Benzer kariyere imza atmış ve savunmasında da aynı şekilde “Terörle başarılı bir mücadele verdik, ödüllendirilmemiz gerekirken cezalandırılıyoruz” diyen Albay Cemal Temizöz için ne mükafat düşünüldüğünü ise henüz bilmiyoruz. Nitekim geçtiğimiz aylarda mütalaasını veren savcı, Şırnak’ın Cizre ilçesinde 1993-1995 yıllarında işlenen 20 faili meçhul cinayetle ilgili davada Temizöz’ün de aralarında bulunduğu sekiz sanığın beraatini talep etmişti.
Barıştan kâr amaçlı yatırım şirketi kurmuş da zarar etmiş gibi söz edenler…
Hasılı 1990’lı yıllarda Kürt halkına karşı Türkiye devleti güvenlik güçlerince işlenen sistematik insan hakları ihlallerinin tamamına yönelik bilinçli bir cezasızlık politikası izlenirken iktidarda AKP vardı. Polis kurşunuyla, havan topuyla çocuklar öldürülmeye devam edilirken iktidarda AKP vardı.
Şimdi birileri karşımıza geçmiş, çözüm sürecinin sona ermesinin faturasını HDP’ye kesmeye çalışıyor. “Bize faydası olmayacak idiyse niye girdik bu işlere” diyebilenlerin, barıştan kâr amaçlı yatırım şirketi kurmuş da zarar etmiş gibi söz edenlerin satılık kalemleri “Ya bize oy verirsiniz ya da size dünyayı dar ederiz” dayatmasını, barış çağrısı gibi yutturmaya çalışıyor hâlâ.
Şimdi birileri karşımıza geçmiş, şereften söz ediyor. Yıllar yılı şehit kanları üzerinden siyaset yapanlar, ‘Şehitler ölmez vatan bölünmez’ diye diye başkalarının evlatlarını ölüme yollayanlar, ‘Hiçbir ana evladını toprağa vermesin‘ diyen vicdana kulak veren vatandaşları şerefsizlikle suçluyor. ‘Saray‘ın hırsızlarını aklayıp, onlarla yoldaşlık eden kan tacirlerine değil, samimiyetle ‘barış‘ diyenlere güvenenleri elimizde listeler var diye tehdit ediyor.

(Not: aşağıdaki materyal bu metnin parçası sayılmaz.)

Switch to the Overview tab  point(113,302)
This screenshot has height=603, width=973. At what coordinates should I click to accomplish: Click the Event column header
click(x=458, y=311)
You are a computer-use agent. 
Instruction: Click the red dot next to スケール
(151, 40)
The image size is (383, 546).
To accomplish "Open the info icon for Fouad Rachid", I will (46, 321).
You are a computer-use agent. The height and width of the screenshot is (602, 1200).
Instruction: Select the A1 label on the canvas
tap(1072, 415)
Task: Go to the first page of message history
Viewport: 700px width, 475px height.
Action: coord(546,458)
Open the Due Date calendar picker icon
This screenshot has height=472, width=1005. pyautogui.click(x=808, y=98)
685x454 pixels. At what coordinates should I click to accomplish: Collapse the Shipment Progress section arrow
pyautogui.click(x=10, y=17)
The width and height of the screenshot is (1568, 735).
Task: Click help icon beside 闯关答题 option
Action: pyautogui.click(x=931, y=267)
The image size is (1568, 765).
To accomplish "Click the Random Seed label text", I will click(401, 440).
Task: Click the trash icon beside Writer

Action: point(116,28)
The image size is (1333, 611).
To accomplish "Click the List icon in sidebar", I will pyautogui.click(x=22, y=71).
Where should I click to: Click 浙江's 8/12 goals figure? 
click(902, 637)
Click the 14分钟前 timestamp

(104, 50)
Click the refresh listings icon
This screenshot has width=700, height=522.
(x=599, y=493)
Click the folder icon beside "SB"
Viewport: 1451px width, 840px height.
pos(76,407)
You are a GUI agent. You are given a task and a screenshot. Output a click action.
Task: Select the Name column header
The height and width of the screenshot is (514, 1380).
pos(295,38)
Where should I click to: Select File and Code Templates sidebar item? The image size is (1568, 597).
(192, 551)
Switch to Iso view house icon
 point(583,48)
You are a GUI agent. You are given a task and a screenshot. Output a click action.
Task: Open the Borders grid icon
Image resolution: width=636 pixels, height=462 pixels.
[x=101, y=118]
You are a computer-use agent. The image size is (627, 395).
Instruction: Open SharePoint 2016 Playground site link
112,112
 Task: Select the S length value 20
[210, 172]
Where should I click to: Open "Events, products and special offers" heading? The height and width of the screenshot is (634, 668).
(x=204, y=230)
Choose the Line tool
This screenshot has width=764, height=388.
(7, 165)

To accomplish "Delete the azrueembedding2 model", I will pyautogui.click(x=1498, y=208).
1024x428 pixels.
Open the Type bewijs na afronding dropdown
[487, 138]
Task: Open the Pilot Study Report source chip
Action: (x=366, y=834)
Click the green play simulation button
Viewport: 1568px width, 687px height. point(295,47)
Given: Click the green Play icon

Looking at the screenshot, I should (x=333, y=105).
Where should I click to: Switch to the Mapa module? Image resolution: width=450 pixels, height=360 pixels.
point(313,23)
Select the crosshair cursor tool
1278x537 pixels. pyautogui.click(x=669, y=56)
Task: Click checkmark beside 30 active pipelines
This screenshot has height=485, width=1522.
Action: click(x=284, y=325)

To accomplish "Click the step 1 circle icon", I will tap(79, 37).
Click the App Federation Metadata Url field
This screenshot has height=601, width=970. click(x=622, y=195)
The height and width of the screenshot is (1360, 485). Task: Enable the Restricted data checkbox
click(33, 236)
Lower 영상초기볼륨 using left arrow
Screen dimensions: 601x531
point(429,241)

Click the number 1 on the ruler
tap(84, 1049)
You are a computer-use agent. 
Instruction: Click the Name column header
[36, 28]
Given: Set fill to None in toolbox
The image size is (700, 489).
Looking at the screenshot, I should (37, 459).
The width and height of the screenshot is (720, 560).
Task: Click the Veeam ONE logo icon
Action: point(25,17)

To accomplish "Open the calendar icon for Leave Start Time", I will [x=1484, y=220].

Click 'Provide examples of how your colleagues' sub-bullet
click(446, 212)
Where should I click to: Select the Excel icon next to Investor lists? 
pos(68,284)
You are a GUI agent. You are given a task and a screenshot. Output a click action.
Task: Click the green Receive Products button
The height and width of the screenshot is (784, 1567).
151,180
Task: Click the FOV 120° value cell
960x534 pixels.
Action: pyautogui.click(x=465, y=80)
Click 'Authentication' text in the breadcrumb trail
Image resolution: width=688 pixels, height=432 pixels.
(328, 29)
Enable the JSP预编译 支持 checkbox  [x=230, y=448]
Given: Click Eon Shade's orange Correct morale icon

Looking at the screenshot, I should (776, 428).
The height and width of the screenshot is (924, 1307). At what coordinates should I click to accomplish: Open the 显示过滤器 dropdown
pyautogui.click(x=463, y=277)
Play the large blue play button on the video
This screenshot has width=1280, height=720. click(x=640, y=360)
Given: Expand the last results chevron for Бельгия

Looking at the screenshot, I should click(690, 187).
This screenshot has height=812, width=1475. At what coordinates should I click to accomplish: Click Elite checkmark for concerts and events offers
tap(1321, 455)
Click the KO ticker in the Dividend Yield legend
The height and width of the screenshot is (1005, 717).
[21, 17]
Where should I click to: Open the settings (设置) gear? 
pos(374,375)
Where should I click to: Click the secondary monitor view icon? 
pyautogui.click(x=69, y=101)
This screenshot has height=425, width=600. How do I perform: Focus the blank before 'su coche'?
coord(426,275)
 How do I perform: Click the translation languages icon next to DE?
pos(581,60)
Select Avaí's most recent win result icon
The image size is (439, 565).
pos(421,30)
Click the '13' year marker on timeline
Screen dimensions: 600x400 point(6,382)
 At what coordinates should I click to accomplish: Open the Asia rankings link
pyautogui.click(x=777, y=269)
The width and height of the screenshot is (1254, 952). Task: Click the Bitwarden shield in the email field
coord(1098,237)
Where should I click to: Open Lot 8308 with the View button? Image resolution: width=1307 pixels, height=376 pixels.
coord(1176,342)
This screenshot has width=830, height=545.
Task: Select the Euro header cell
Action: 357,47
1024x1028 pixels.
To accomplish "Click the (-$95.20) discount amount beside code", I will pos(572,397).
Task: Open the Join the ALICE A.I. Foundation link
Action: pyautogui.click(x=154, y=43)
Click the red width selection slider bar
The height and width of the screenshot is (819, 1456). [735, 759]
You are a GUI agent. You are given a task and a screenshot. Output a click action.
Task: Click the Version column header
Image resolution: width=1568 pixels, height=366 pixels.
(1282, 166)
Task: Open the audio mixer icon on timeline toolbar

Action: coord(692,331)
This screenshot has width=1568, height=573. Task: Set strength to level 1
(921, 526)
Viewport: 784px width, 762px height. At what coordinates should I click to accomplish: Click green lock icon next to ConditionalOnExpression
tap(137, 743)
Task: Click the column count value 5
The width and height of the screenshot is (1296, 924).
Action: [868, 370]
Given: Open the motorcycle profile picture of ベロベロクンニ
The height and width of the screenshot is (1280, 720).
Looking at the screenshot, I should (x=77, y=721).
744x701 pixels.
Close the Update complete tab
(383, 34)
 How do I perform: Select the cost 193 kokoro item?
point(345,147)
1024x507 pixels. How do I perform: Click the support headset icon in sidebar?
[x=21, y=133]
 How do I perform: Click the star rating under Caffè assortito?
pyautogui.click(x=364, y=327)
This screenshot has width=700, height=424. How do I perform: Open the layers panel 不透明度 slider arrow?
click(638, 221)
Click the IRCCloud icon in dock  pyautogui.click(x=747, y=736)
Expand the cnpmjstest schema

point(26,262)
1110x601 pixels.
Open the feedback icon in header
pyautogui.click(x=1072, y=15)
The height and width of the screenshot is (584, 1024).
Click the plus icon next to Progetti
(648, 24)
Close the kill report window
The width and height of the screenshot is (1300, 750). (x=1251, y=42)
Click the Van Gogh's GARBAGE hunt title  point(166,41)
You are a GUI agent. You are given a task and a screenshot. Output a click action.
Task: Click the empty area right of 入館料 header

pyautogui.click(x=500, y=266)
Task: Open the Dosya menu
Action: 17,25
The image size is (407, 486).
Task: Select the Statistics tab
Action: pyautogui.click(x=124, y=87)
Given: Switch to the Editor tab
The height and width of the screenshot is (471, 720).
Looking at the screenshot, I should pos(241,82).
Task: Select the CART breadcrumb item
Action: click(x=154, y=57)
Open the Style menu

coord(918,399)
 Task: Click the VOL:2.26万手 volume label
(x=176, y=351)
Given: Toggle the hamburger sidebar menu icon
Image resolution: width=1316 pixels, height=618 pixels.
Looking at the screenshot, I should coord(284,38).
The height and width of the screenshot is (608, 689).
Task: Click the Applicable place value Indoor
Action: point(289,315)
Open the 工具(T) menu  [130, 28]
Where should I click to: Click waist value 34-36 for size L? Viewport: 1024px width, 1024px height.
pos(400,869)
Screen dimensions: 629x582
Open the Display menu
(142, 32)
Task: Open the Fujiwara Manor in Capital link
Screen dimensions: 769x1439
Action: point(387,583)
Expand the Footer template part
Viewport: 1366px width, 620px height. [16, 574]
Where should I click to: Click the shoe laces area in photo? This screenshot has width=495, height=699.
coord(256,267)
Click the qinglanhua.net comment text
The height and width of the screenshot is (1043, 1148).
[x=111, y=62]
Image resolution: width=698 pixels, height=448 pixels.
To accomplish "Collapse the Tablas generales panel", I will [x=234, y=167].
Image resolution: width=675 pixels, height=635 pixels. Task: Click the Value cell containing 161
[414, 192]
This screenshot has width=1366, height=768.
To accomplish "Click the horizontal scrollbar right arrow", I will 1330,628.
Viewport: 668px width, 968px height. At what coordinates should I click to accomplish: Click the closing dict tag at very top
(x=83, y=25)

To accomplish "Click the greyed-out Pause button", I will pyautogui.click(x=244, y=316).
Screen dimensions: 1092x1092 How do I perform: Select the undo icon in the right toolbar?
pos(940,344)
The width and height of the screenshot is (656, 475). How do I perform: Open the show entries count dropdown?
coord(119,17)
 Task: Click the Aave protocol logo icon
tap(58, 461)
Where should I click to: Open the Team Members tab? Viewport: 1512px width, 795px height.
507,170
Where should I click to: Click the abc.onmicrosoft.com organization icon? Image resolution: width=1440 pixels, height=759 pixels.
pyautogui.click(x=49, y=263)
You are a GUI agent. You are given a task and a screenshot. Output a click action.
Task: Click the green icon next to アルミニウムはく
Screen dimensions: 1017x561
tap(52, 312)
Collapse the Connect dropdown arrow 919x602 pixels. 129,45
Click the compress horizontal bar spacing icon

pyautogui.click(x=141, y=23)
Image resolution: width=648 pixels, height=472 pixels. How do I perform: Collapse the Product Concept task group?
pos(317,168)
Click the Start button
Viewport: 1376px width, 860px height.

Hep ceplerinde ‘hainlerin’ listesiyle dolaştılar
Benim en azından kendi 40 yıllık ömrümce bu ülkede birileri hep liste tuttu, hep ceplerinde ‘hainlerin listesi’yle dolaştılar. Biz onlar gibi çetele tutmuyoruz belki ama katilleri çok iyi tanıyoruz, unutmuyoruz. Devlette devamlılık esastır evet, bizim ülkemizde bu, suç işlemekteki ve katil aklamaktaki istikrara karşılık gelir.
Ama dünya tarihi çok uzun soluklu hak arama mücadelelerinin tarihidir, faşist diktatörler ve eli kanlı katiller karşısında, haysiyetle direnen, ‘barış içinde yaşama hakkı‘ demekten vazgeçmeyen halkların er ya da geç kazanacağına olan inancın tarihidir.
Hakikat yoksa adalet yok, adalet yoksa barış yok ama dünya döndükçe, herkese ve her şeye rağmen hakikatin peşinden gidenler hep olacak, faillere devlet eliyle verilen terfilere, beraatlere ve mükafatlara rağmen…
* İddianame www.failibelli.org sitesinden alınmıştır.